### Exercise set:
**A.** Reproduce the Diversified Organics piece word for word from "Having covered the" to "end to end.".
**B.** In the piece on Diversified Organics, what does it mean for the compost to be food safe?
**C.** Render this sentence from the Diversified Organics piece in Spanish: "The business was born when three local dairies decided to look for a better way to handle the manure generated by the cows."

### Text under study:
———

Having covered the supply chain as a journalist in my former life, I’ve always been fascinated with agriculture businesses that are somewhat vertically integrated. I recently got to tour an example of one in the West Valley: Diversified Organics.

The experts tell us that vertical integration is a structure or arrangement where the organization, or company, owns and manages their own supply chain. Usually, each member of the supply chain produces a different product or (market-specific) service, and the products combine to satisfy a common need.

So, the agriculture example consists of three Arizona dairies (Boschma Dairy, Gerben-Boschma Dairy, and Danzeisen Dairy) partnered to make use of everything their cows produce and what a fine product they make from end to end.

Danzeisen Dairy of Danzeisen Milk is a member of Arizona Farm Bureau and their family has been involved in advocacy work on behalf of Farm Bureau.

An Interview with Deron Keener, COO of Diversified Organics in Phoenix, Arizona

An ongoing series of our farm and ranch businesses.

Explain Diversified Organics Business? We are a commercial composting facility. The business was born when three local dairies decided to look for a better way to handle the manure generated by the cows. Instead of just spreading raw manure on local fields, they wanted to create a higher quality product that would have more impact in the soil. We currently take manure from three dairies - Boschma Dairy, Gerben-Boschma Dairy, and Danzeisen Dairy - put it through a controlled, aerobic composting process that converts the nutrients into a plant-available form, and then sell to local customers. Our product is certified for organic use, and is also food safe, which simply means that it is pathogen-free, and therefore safe to apply to “Leafy Green” crops, such as lettuce or spring mix.

———

### Dataset content:

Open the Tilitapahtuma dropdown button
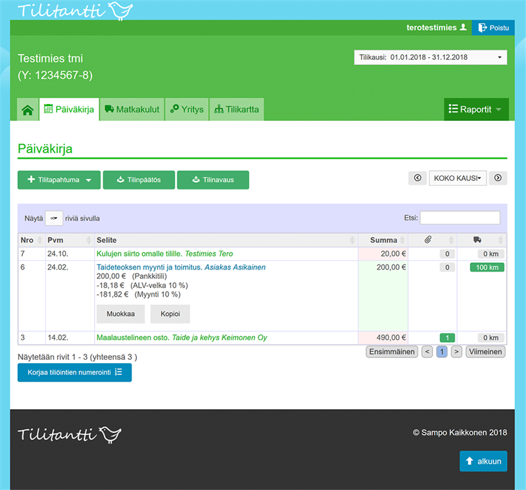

———

### Solutions:
**A.**
Having covered the supply chain as a journalist in my former life, I’ve always been fascinated with agriculture businesses that are somewhat vertically integrated. I recently got to tour an example of one in the West Valley: Diversified Organics.

The experts tell us that vertical integration is a structure or arrangement where the organization, or company, owns and manages their own supply chain. Usually, each member of the supply chain produces a different product or (market-specific) service, and the products combine to satisfy a common need.

So, the agriculture example consists of three Arizona dairies (Boschma Dairy, Gerben-Boschma Dairy, and Danzeisen Dairy) partnered to make use of everything their cows produce and what a fine product they make from end to end.

**B.** It is pathogen-free and therefore safe to apply to "Leafy Green" crops such as lettuce or spring mix.

**C.** El negocio nació cuando tres lecherías locales decidieron buscar una mejor manera de manejar el estiércol generado por las vacas.